Singapore

She sourced for donated milk online

She sourced for donated milk online
Determined not to introduce formula so early, Mrs Grier turned to an online milk-sharing platform known as Human Milk 4 Human Babies (HM4HB) Singapore to look for donated milk to feed her hungry baby, Ciara.
Published: 4:00 AM, August 3, 2016
Updated: 8:15 AM, August 3, 2016

Having successfully breastfed her third child, 39-year-old business owner Fiona Grier was confident of doing the same for her fourth child, Ciara, when she was born two months ago.

But she was not producing breast milk after a week due to post-childbirth complications from retained placenta tissue. Hormones responsible for breast milk production do not kick in when any part of the placenta remains in the body.

Determined not to introduce formula so early, Mrs Grier turned to an online milk-sharing platform known as Human Milk 4 Human Babies (HM4HB) Singapore to look for donated milk to feed her hungry baby. Two mothers responded to her request and Ciara was fed donated breast milk for four to five days.

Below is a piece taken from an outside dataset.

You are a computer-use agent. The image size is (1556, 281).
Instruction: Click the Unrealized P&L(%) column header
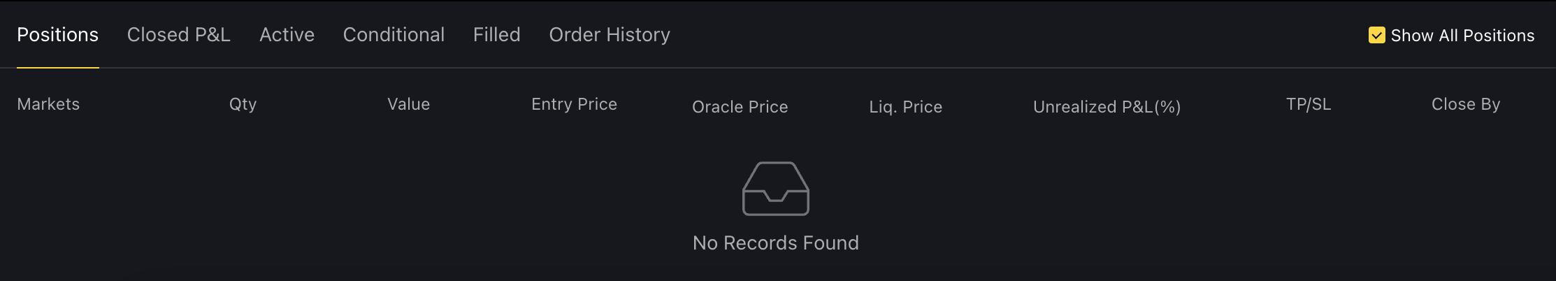pyautogui.click(x=1107, y=107)
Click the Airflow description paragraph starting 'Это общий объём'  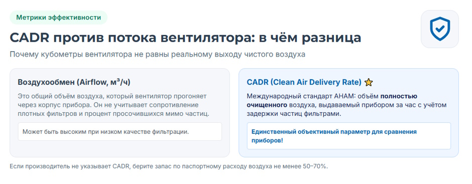pyautogui.click(x=112, y=105)
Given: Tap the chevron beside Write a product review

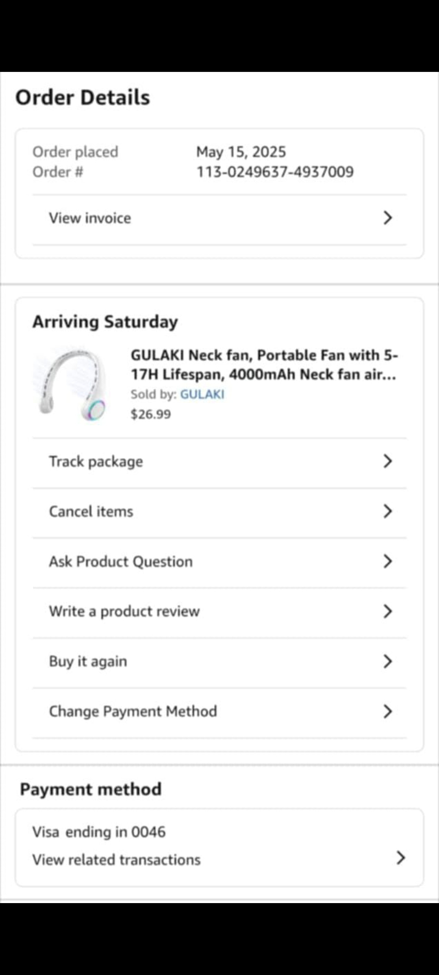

“Even with medications to boost my milk supply, I only produced 1 to 2ml of milk. It was demoralising. Human breast milk is my first choice of food for my baby because I wanted to keep her gut flora as ‘virgin’ as possible to prevent risk of allergies later in life,” she said.

The milk-sharing practice, however, is not encouraged by healthcare professionals here.

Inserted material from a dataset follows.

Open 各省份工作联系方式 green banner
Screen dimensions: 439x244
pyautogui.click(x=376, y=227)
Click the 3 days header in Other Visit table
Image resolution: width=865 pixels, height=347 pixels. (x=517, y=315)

“Donor milk from formal sources is the best option as proper screening is a requirement, and it is pasteurised. However, this option is not available in Singapore. Knowing that your donor leads a healthy lifestyle does not ensure that the milk will be safe,” said Ms Wong Lai Ying, a lactation consultant at NUH Women’s Centre.

As breast milk is a bodily fluid, diseases such as HIV and Hepatitis B can be transmitted through it, said senior lactation and parentcraft consultant Dr Wong Boh Boi from Thomson Medical Centre. Contamination may also occur during collection, storage and transportation of breast milk.

Mrs Grier said using donor milk was a natural alternative as she had also donated her excess breast milk to other mothers in need while breastfeeding her third child. To allay her husband’s concerns and reduce any health risks, she asked the donors detailed questions about their health and previous vaccinations.

She managed to increase her milk supply shortly after removing the remaining placenta tissue, and is currently nursing Ciara exclusively. With four children aged two months to 13 years old, Mrs Grier said she has noticed a shift in mindset on breastfeeding over the past decade.

“Over the last 10 years, I feel there has been an increasing amount of pressure on mothers to breastfeed. We all know that breastfeeding is best but struggling mothers need to remember that breastfeeding is not a one-man show; ultimately, it is a relationship between the mother and child,” she said.